Ainsi, en 2003, 70 % des engagements en immobilier d'entreprise en France ont été réalisés par des acquéreurs étrangers. Les investisseurs allemands ont été les plus actifs, avec 37 % du total, soit une part plus grande que celle des investisseurs français (30 %). Ce phénomène tend, par ailleurs, à accroître le fossé existant entre l'Ile-de-France - où les investisseurs étrangers concentrent l'essentiel de leurs acquisitions - et la province, qui n'a représenté que 16 % des engagements totaux en 2003.

L'immobilier reste un des investissements favoris des Français. La création d'un véhicule performant et sécurisé d'investissement à long terme permettrait de répondre aux besoins grandissants d'épargne collective (épargne-retraite), décorrélée des aléas des marchés financiers. Un tel véhicule freinerait, par ailleurs, la délocalisation des capitaux.

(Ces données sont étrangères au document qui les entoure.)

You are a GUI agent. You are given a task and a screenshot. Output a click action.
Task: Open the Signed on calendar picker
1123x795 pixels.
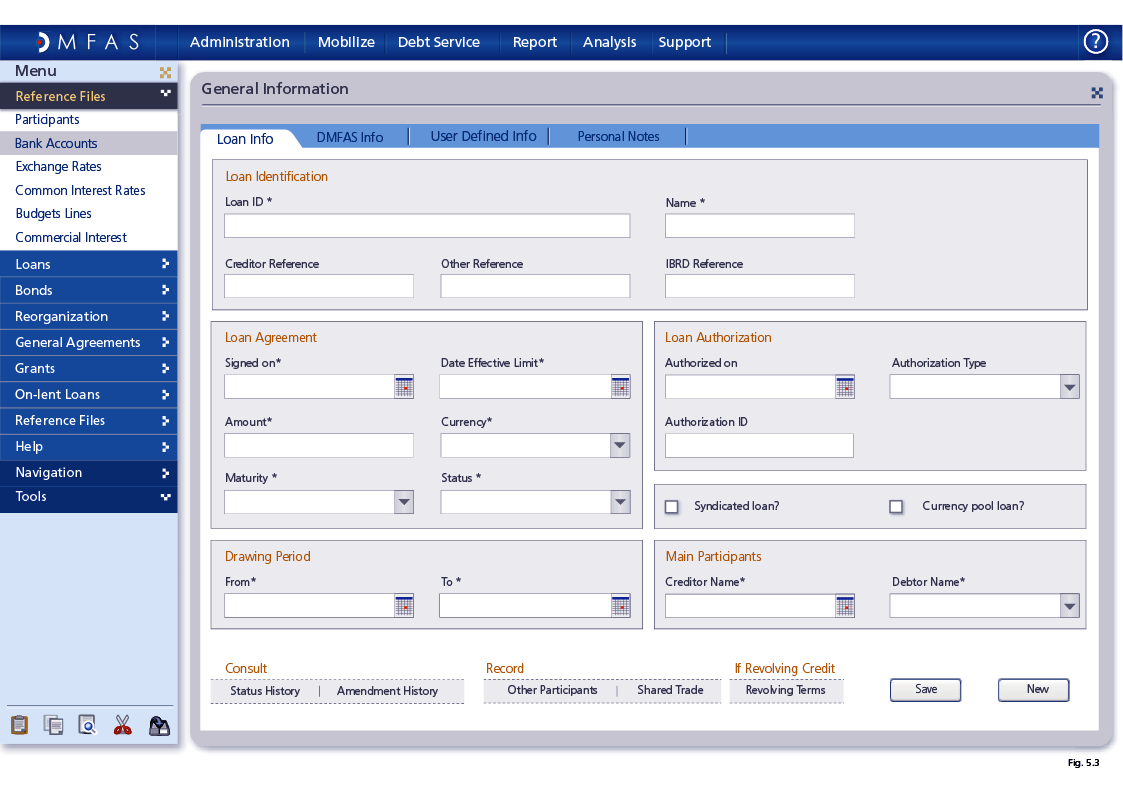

La création des OPCI permettrait, enfin, de poursuivre la réforme déjà engagée, à l'initiative du Sénat, avec la mise en place du nouveau régime fiscal des sociétés d'investissement immobilier cotées (SIIC). Le marché financier français disposerait ainsi de deux outils complémentaires : les SIIC et les OPCI, s'adressant à des souscripteurs dont les motivations sont bien distinctes et avec des régimes fiscaux clairement tranchés. La poursuite de cette réforme est un facteur important d'attractivité de la place financière de Paris.

Décision de la commission : votre commission vous demande d'adopter cet article additionnel.